# EXERCISE DETAILS
Repeat the lines below exactly as written, please, from the line with "This screenshot has width=1568, height=727." to the line with "Given: Like the", both lines included, and no others.

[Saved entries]

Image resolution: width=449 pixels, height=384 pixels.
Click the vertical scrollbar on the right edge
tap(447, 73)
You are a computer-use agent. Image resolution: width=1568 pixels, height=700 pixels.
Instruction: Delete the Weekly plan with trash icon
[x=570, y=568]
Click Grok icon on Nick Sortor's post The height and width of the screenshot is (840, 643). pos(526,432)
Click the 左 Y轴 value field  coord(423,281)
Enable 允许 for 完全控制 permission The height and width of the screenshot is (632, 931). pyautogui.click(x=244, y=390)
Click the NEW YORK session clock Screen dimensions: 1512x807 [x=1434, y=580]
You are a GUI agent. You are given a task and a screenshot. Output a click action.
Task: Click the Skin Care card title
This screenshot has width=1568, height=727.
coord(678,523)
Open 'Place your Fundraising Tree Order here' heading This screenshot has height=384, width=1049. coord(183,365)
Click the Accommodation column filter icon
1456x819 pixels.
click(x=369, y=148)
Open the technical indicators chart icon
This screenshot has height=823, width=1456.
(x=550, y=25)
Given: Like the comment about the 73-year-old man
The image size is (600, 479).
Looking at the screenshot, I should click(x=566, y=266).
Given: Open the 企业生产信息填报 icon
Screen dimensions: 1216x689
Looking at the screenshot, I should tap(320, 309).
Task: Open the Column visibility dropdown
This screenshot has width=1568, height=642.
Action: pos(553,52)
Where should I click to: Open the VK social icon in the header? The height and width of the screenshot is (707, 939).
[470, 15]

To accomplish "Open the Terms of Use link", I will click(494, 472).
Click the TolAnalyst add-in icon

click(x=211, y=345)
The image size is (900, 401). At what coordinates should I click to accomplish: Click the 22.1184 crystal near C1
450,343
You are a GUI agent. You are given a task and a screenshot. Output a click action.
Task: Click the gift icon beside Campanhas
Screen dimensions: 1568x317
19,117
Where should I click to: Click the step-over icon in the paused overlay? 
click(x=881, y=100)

# ANSWER SPACE
This screenshot has width=1568, height=727.
coord(678,523)
Open 'Place your Fundraising Tree Order here' heading This screenshot has height=384, width=1049. coord(183,365)
Click the Accommodation column filter icon
1456x819 pixels.
click(x=369, y=148)
Open the technical indicators chart icon
This screenshot has height=823, width=1456.
(x=550, y=25)
Given: Like the comment about the 73-year-old man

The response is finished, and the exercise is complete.